AI arms race: are Anthropic and OpenAI handing hackers the ultimate weapon?
Claims that new AI models can outperform humans at some hacking tasks has sparked widespread alarm about the future of digital security.
Tech firms “usually create buzz around products they plan to release”, said The Economist. American artificial intelligence lab Anthropic, “has managed to create excitement – and a good deal of worry – around something it plans not to”, having announced that its new Claude Mythos model would not be released to the general public.
The problem is not that the new model is “buggy or unreliable” but rather “that it works so well that releasing it would put the world’s digital infrastructure at risk”.
What did the commentators say?
This next generation of AI models such as Anthropic’s Mythos or OpenAI’s new closed-version GPT 5.4-Cyber can not only write code, but also recognise errors – or “bugs” – in the code, which can be used to both identify potential weaknesses but also ways to attack computer systems.
“It’s impressive – and, at the same time, worrying” – because it makes cyberattacks “easier”, said professor of cyber security Florian Tramèr on ETH Zurich university’s website. A lone hacker “can suddenly try out thousands of variants” and “if one attack fails, he or she can simply try with the next one.” “This increases the risks for companies, state institutions or even private individuals,” especially “if such models become cheaper and more efficient”.
Recognising the danger this might pose, Anthropic has limited access to Mythos to a handful of trusted tech companies under an initiative called Project Glasswing.

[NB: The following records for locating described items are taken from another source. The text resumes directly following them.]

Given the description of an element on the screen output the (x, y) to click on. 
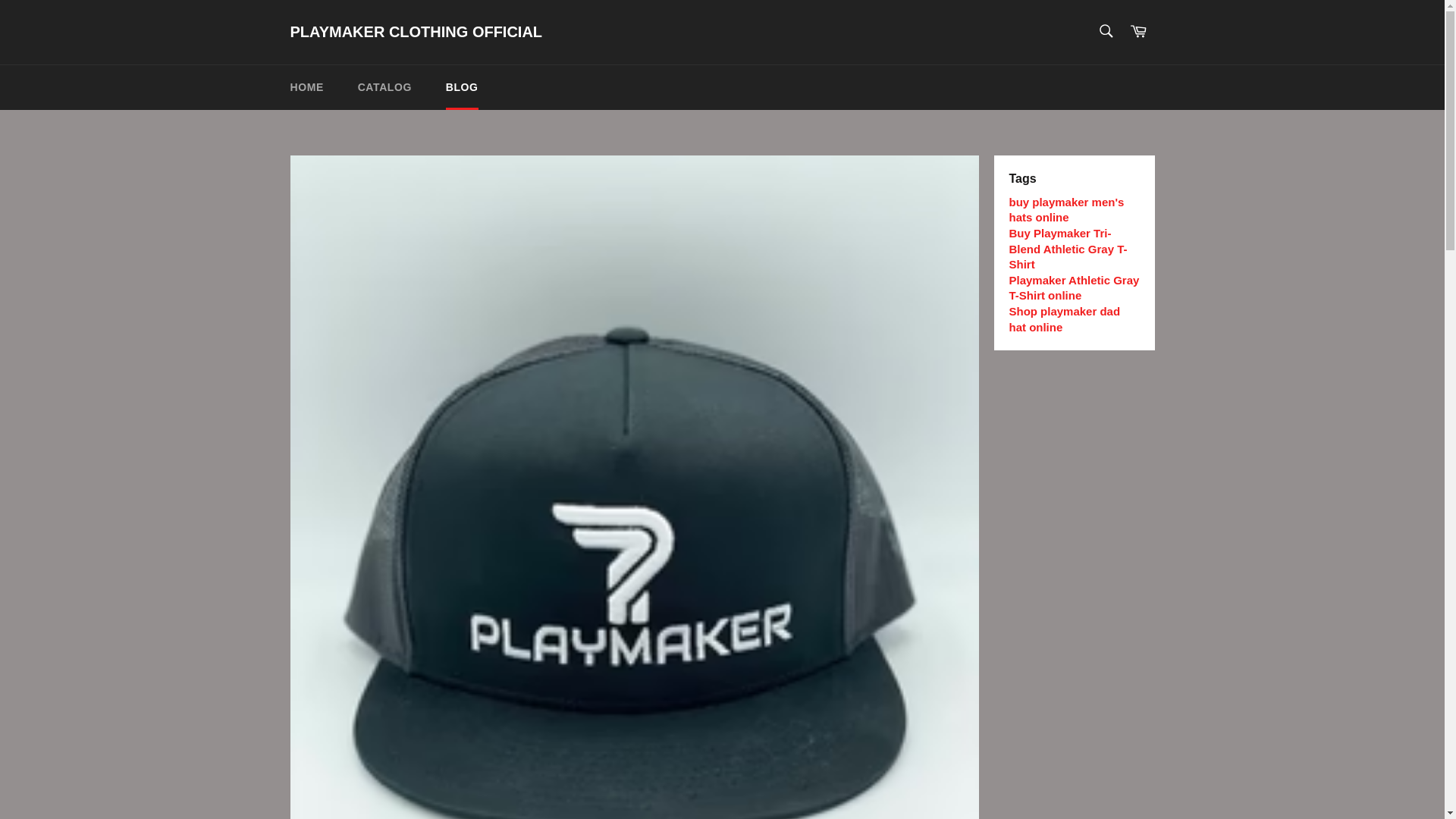
Show articles tagged buy playmaker men's hats online (1066, 209)
Show articles tagged Shop playmaker dad hat online (1064, 318)
buy playmaker men's hats online (1066, 209)
PLAYMAKER CLOTHING OFFICIAL (415, 32)
HOME (306, 87)
BLOG (461, 87)
Playmaker Athletic Gray T-Shirt online (1073, 287)
Search (1104, 30)
CATALOG (384, 87)
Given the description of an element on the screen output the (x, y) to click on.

Similarly, OpenAI is providing limited access to GPT-5.4-Cyber to vetted security professionals so they can use it for defensive cybersecurity measures.

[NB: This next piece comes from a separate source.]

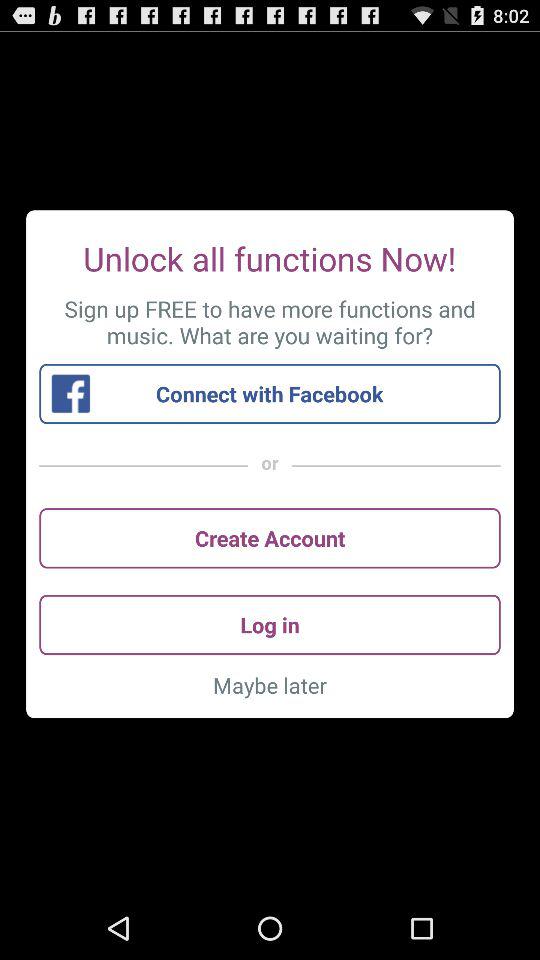
scroll to the create account button (269, 538)
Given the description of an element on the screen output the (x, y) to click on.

Yet even Anthropic’s strict security protocols appear to have been breached, after the company confirmed it was investigating how a group of users gained “unauthorised access” to Mythos Preview “through one of our third-party vendor environments”.
The risk of unauthorised access will only “add to anxiety” about Mythos, and “raises concerns” about whether Anthropic “can keep the technology it develops out of the hands of bad actors”, said Cristina Criddle in the Financial Times.
News of these new models’ cybercapabilities had already “sent shockwaves through the markets and prompted high-level discussions among financial institutions and global regulators”, with finance ministers from across the G7 hosting bank bosses to discuss what AI-enabled hacking might mean for their businesses.
What next?
Capitalising on a “mix of fear and excitement over AI and its future impact” has “become a hallmark of the sector and its marketing strategies in recent years”, said BBC reporters Liv McMahon and Joe Tidy.
In the case of Mythos, “we still do not know enough about it to know whether these hopes or fears are justified, or more a reflection of the hype surrounding the industry”.
In reality, “like other tools from the long history of cybersecurity”, the latest AI models “can be used for both offence and defence”, said The New York Times.
There is still disagreement on “whether one side of this struggle has gained a significant advantage through AI” and experts are “unsure how the battle will play out in the coming years”. Most agree, however, that “the companies and governments that do not embrace the latest AI for defensive purposes will leave themselves enormously vulnerable”.
With the cyberenvironment experiencing the “most change” ever, said Francis deSouza, the chief operating officer and president of security products at Google Cloud, “you have to fight AI with AI.”